A Linguística, como disciplina descritiva, diferentemente da Gramática, normativa, não faz distinção entre o que se convenciona chamar de falar certo e falar errado. De modo geral, ela apenas comprova que em tal época e em tal lugar se emprega esta ou aquela forma. Essa atitude, cientificamente correta em escala globalizante, vem contudo criando em nossas escolas, mormente as públicas, o cômodo e falso entendimento de que os alunos hão de se expressar com naturalidade e desembaraço, sem maiores preocupações com o que a norma culta elegeu como certo ou errado, apenas seguindo o aceitável num determinado meio, em dada época. O resultado dessa política de liberalidade no falar e no escrever faz até algum sentido quando o aluno não alimenta aspiração alguma de continuidade dos estudos ou de ascensão social. Mas pobres daqueles que, oriundos de escolas rurais ou quase (como temos em nossa região), concorrem ao ingresso numa escola de padrão mais alto ou pretendem sucesso na prestação de concursos públicos, onde impera o mais acirrado tradicionalismo gramatical, com questões elaboradas no intuito não de medir conhecimento, mas de detectar o que os candidatos não sabem.

Não são raros os exemplos de professores que, em contato muito prolongado com pessoas pouco hábeis no manejo linguístico, acabem falando como essas. Ao invés de ensinar, são ensinados. Ao invés de convencer, são convencidos.

Tem sido evidenciado que nossas escolas públicas eliminaram, por orientação superior (e ponha-se “superior” nisso), grande parte daqueles obstáculos que, em outras eras, constituíam  exercícios de casa, chamadas orais, avaliações mensais, provas parciais, exames finais, exames de segunda época, reprovações ...

Hoje é cada vez maior a possibilidade de um aluno semianalfabeto chegar à faculdade, formar-se nela e depois exercer tarefas  profissionais que exigem conhecimentos mais fundamentados, pesquisa permanente e a consciência de ser o ensino tarefa das mais importantes.

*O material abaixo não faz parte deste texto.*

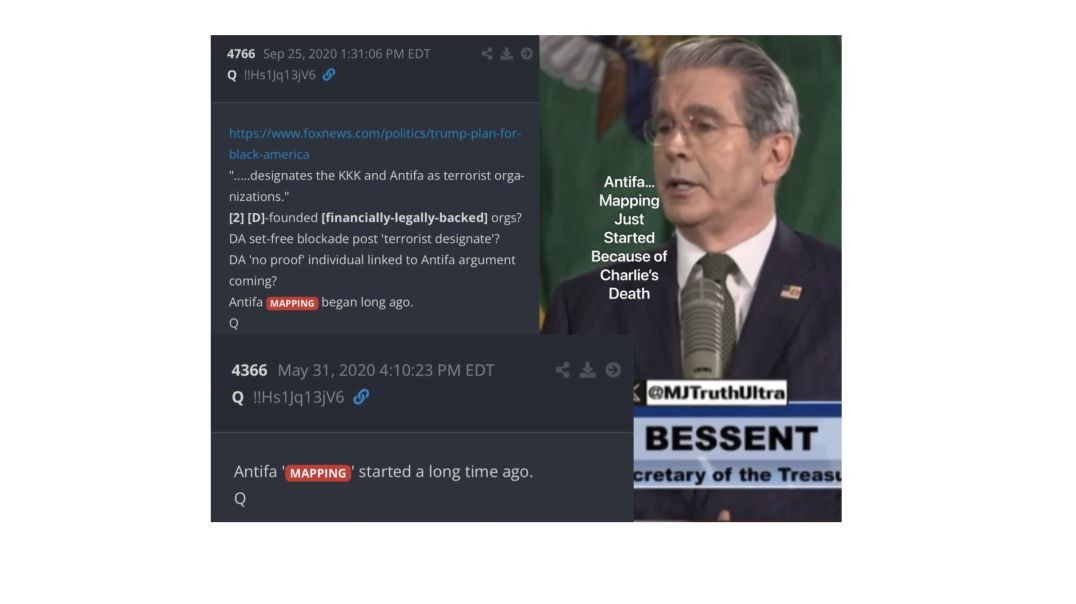Click the Antifa Mapping caption overlay
The width and height of the screenshot is (1076, 604).
[629, 237]
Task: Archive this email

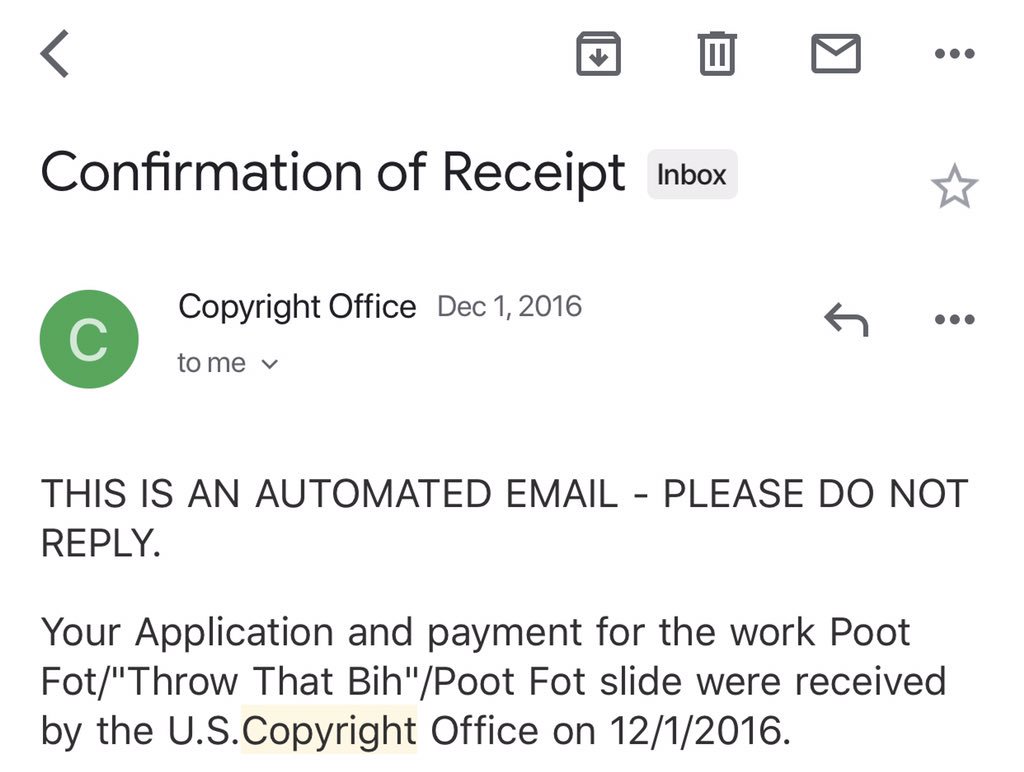Action: 598,54
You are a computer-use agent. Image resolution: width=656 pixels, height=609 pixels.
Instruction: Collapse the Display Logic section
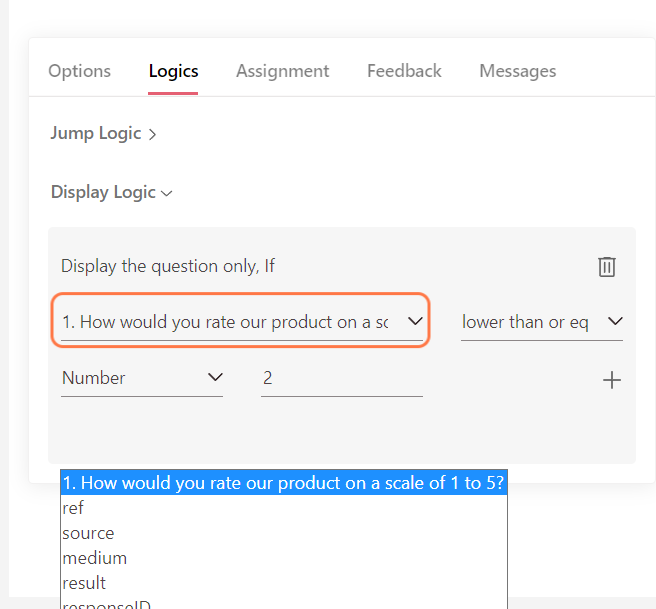pos(111,192)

Em todos os países que almejam melhoria de nível cultural, técnico e científico de seus jovens, além de veículo transmissor dos valores de cidadania e solidariedade social, esse preparo dos professores é algo muito sério.

Ao que parece, não é isso que vem acontecendo entre nós: aqui, acaba-se consentindo em  que alunos despreparados cheguem ao final do ensino médio e do ensino superior. Com isso, inflaciona-se o País com outros profissionais de limitados horizontes na cultura e na educação, encarregados por sua vez de transmitir a novas gerações um mínimo de conteúdo e até um mínimo de adequação sociocultural. Criam-se, enfim,  condições para o rebaixamento da qualidade da inserção social.

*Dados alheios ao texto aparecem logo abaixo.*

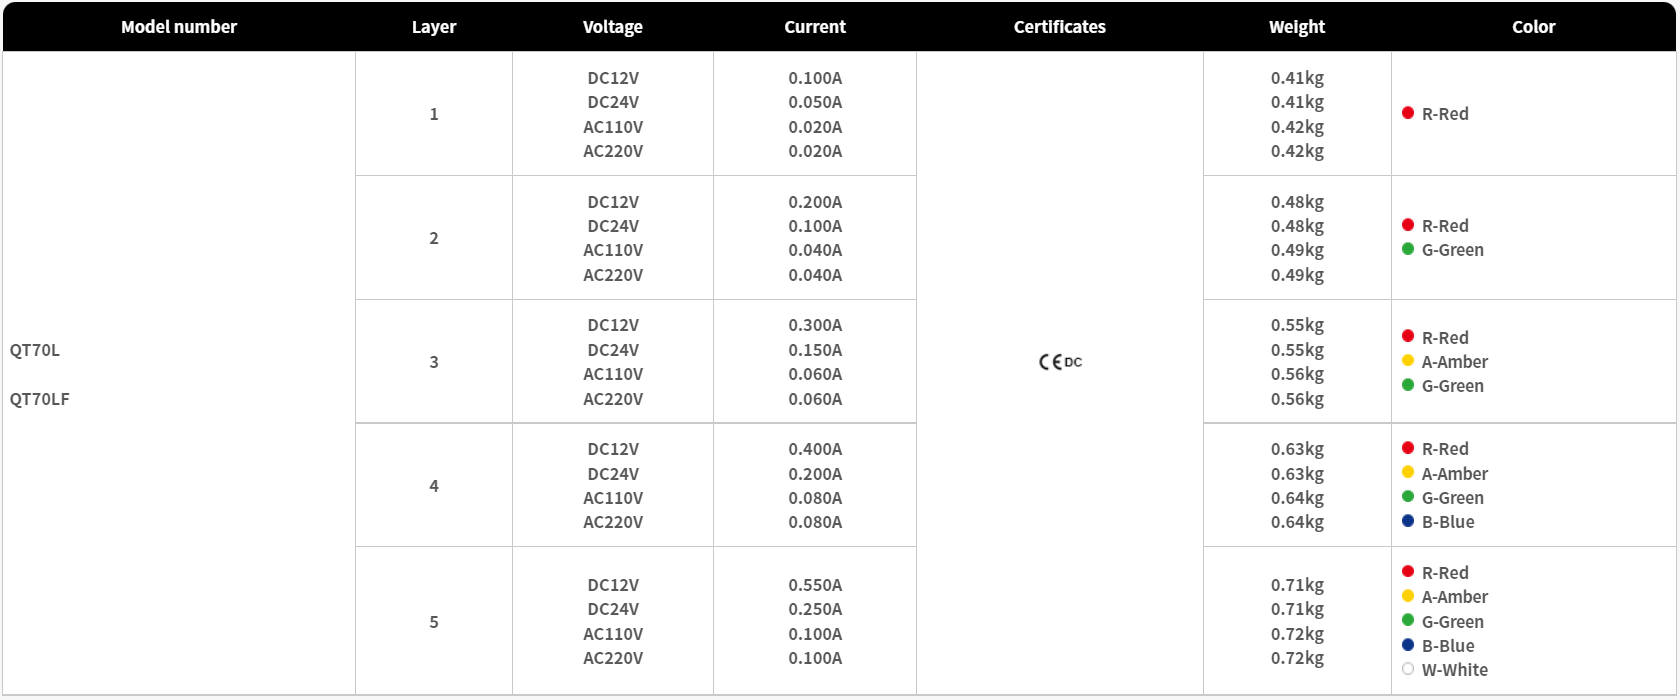Viewport: 1680px width, 700px height.
Task: Click the CE DC certificate icon
Action: coord(1060,362)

Quando em testes de capacidade de compreensão de leitura os alunos brasileiros são dos últimos colocados nas comparações internacionais, não se trata de mero acaso ou de falta de sorte: a praga de não se saber ler expandiu-se por todos os quadrantes do Brasil e deixou, há muito, de ser problema apenas escolar. A falta de leitura, por abolir a reflexão, contaminou os valores éticos, os bens culturais, o comportamento social e eliminou as melhores expectativas de um salto de qualidade que tire o Brasil da indigência mental que marginaliza parcelas muito expressivas de nossa população.

Tenha o eventual leitor a certeza de que nesta exposição está muito mais do que minha opinião pessoal, quem sabe pessimista.